Last week, we brought you the badass news that rocket cars (not to be confused with jet cars, which have been around consistently for decades) are beginning to return to drag racing action. While we anxiously await the future of the quickest cars on the planet, we’ve been digging around looking at other cool rocket-powered rides. This video from YouTube user Ron Vigneri – who was a crew member for the team in the video – shows a little different habitat for a rocket-propelled vehicle: a frozen lake! This footage, shot in early 1981, shows Slam’n Sammy Miller attempting to break the world ice speed record in a rocket-powered hybrid land speed racer/snowmobile. The car, dubbed “Oxygen”, is configured basically like a land-based top speed car, but rides atop four skis instead of wheels and tires.

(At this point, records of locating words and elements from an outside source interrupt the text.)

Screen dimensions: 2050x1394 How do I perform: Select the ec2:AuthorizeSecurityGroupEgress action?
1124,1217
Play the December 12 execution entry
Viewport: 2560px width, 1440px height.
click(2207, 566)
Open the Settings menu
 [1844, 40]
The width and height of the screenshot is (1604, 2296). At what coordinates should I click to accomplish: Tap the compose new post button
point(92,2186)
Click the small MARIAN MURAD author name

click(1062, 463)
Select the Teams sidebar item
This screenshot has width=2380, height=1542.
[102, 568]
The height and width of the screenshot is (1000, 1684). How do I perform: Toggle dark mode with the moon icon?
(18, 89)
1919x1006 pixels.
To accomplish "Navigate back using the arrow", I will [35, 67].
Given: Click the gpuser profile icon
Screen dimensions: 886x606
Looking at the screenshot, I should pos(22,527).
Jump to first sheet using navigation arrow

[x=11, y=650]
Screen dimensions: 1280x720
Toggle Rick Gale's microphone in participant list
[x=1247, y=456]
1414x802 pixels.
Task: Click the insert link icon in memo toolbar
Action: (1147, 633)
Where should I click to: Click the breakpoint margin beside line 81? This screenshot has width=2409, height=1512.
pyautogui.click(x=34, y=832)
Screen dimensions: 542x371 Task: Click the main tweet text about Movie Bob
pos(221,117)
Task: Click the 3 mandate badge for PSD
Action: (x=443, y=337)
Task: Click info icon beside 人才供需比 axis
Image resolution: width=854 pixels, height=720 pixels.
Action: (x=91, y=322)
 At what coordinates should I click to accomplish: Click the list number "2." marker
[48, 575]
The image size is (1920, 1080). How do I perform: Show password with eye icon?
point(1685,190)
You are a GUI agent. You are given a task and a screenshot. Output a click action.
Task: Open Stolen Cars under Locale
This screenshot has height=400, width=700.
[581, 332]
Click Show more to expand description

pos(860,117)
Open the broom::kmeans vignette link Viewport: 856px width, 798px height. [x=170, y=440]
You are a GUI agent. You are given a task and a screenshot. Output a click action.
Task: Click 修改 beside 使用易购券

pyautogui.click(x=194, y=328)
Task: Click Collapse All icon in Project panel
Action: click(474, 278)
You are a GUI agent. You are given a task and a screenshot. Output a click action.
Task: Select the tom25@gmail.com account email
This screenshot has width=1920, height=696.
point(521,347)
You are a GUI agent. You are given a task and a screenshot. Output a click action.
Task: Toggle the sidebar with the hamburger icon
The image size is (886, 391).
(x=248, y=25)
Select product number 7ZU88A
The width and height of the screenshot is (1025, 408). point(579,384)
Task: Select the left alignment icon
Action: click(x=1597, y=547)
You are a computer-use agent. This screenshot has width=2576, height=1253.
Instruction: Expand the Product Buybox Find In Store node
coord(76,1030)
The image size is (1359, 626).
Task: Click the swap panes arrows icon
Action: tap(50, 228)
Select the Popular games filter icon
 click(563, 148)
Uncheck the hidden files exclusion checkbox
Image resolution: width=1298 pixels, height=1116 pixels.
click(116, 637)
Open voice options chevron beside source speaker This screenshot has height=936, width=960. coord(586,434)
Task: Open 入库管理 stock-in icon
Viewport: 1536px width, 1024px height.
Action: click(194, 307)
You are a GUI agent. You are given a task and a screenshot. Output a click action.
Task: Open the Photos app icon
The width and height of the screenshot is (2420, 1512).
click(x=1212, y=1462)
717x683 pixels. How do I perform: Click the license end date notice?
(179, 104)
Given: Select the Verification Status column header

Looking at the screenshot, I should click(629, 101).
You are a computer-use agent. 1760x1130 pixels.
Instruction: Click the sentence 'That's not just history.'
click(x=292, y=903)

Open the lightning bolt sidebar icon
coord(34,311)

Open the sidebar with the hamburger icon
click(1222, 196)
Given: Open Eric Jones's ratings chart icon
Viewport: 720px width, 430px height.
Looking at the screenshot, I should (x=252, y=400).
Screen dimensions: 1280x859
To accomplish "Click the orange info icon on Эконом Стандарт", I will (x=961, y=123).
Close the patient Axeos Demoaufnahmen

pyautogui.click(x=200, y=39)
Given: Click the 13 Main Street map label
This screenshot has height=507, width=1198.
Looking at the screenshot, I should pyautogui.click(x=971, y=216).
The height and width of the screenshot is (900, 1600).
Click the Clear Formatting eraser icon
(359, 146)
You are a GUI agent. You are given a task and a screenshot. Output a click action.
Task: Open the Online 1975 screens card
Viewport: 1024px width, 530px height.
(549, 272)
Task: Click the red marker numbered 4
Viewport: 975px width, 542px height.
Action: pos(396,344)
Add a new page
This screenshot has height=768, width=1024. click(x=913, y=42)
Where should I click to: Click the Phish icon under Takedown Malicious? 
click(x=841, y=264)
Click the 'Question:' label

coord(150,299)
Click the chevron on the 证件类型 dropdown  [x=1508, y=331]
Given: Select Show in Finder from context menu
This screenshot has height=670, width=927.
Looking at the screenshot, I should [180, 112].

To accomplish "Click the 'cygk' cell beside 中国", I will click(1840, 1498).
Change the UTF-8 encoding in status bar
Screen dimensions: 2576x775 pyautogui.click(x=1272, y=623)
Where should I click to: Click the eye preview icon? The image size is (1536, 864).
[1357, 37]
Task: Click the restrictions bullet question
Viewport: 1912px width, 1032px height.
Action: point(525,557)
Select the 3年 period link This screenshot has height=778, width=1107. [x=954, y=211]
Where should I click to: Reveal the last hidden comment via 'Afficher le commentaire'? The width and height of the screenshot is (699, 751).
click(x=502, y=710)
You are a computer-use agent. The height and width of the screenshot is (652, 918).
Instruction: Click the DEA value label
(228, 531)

We see Miller make a test pass, reaching “just” 179 MPH after being under power for what seems like only a second. With everything in good working order, Miller straps back in and hits the Lake George, NY ice once again, this time for a full-out blast. Hoping to reach the vaunted 300 MPH mark, Miller blasts across the icy lake, accelerating like few other vehicles on the planet, and certainly like nothing else on ice.
While he doesn’t quite reach the triple-century mark, Slam’n Sammy does set the world ice speed record by reaching a top speed of 247 MPH in just 500 feet. The most astonishing aspect of this feat is that, according to videographer Vigneri, Miller was under power for just 1.6 seconds, covering 500 feet in the time it takes a stout street car to cover 60′ on the drag strip. We here at Dragzine were also happy to learn that a new ice dragster is being constructed as we speak. We don’t have a lot of info at the moment, but look for an article about the modern version in the near future.